Por favor, não pensem que estou dando alguma lição de moral a vocês. Ou pedindo que pensem como eu. Minha sugestão é mais simples e menos pretensiosa. Cultivem a reflexão, a capacidade de discernimento e, principalmente, não deleguem a ninguém a construção de seu futuro.
A metáfora da água, que marcou o início de minha fala, comporta várias interpretações, além da política. E pretendo retomá-la para dizer, no âmbito desta nossa conversa, que ciência, tecnologia e inovação são hoje mais do que simples ferramentas. Dissolveram-se nas águas que tendem a envolver todo o planeta. Pode demorar mais ou menos tempo para chegarem com ímpeto na África, no Oriente Médio, ou na América Latina, o continente esquecido, do qual faz parte o nosso país.
Mas seu curso é inexorável. O mundo já não é mais o mesmo. O modo como trabalhamos vive mudança acelerada. Assim como o jeito que falamos. E mesmo a maneira como pensamos. Muitos chamam essas mudanças de a nova revolução industrial. Outros de transformação digital.
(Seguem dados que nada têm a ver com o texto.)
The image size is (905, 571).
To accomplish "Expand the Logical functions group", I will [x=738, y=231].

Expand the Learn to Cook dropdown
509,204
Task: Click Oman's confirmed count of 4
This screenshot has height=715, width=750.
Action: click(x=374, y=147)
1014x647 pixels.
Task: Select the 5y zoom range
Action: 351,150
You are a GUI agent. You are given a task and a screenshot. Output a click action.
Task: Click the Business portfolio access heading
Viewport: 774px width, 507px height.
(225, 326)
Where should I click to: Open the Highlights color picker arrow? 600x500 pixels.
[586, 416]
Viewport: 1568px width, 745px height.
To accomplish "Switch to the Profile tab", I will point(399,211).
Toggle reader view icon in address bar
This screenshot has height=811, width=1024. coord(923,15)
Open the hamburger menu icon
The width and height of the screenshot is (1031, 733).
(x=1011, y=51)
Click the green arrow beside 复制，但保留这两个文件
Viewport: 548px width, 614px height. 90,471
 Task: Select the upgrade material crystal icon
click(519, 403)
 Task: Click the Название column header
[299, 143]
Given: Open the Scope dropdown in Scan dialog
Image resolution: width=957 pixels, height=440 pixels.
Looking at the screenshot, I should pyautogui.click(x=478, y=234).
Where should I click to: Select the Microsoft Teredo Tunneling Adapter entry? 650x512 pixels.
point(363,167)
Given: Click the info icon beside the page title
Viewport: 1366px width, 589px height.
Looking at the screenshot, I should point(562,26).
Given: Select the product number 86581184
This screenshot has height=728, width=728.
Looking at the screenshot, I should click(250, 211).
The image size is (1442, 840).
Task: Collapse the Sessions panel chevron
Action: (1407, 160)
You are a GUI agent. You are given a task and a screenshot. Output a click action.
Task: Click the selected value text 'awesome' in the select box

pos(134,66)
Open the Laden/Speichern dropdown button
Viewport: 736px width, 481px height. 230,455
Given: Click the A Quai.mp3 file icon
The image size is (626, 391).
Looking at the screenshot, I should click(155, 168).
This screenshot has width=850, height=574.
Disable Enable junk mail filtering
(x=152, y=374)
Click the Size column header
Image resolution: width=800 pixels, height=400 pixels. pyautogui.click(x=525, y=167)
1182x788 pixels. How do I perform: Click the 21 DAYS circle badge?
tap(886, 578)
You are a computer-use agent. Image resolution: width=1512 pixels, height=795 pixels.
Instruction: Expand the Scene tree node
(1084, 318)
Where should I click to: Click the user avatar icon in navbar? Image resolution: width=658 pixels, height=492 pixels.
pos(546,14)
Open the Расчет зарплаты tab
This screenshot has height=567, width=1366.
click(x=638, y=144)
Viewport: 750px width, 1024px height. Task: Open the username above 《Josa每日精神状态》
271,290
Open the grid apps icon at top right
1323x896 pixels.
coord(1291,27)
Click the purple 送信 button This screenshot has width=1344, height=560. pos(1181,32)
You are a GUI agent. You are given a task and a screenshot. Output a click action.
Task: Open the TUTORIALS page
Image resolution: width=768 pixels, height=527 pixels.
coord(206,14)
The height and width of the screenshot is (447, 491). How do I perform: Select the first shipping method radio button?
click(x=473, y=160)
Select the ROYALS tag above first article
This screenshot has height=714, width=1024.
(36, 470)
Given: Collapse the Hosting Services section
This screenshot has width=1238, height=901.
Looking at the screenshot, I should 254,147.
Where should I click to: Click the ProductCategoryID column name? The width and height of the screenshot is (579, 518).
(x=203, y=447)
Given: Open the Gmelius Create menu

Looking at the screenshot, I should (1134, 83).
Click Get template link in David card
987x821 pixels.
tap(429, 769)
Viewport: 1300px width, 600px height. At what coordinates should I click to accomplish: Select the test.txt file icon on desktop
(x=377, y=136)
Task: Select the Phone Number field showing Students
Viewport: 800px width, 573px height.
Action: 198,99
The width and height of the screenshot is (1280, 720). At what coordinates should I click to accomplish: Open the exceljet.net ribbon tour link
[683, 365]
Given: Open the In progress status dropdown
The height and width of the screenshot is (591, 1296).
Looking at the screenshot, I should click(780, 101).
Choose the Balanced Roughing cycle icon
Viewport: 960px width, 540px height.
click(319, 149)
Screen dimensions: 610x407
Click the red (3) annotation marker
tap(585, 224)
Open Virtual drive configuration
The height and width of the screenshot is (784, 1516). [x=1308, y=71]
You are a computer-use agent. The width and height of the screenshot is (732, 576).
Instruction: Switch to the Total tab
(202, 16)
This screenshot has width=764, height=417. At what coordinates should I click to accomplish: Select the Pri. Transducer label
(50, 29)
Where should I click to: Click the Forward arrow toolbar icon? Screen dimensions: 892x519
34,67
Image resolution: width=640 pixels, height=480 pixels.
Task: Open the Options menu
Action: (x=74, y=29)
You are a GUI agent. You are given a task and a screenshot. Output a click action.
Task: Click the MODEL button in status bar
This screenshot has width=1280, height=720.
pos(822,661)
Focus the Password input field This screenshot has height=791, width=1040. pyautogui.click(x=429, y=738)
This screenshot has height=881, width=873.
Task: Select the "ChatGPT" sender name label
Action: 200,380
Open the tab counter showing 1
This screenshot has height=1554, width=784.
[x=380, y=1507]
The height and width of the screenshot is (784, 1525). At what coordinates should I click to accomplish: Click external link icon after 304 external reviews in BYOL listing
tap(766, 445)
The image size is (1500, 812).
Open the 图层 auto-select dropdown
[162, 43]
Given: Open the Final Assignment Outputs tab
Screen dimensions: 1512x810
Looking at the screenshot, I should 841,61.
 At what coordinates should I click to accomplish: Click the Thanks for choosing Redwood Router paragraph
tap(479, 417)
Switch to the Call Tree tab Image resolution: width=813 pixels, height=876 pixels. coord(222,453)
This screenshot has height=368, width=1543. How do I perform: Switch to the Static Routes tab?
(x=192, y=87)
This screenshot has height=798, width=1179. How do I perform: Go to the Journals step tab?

O certo é que apesar de ainda distante do nosso cotidiano, o fluxo dessas águas carregadas de tecnologia obriga-nos a buscar apaixonadamente a conexão do Brasil com o futuro. Não como fuga. Mas como um esforço para (re)avaliar as possibilidades, (re)pensar nossa trajetória e (re)imaginar nosso país. É a única forma de não desperdiçarmos mais as oportunidades que se abrem.
A crise política brasileira põe nosso país entre parênteses. Quanto mais durar, menos tempo teremos para diminuir a distância que nos separa das nações tecnologicamente mais avançadas.
Estou seguro, porém, que não aumentaremos o grau de nossa civilização sem um forte apego à democracia, a um esforço descomunal para revolucionar nossa educação, CT&I, único caminho para a busca de uma sociedade menos desigual e mais justa.”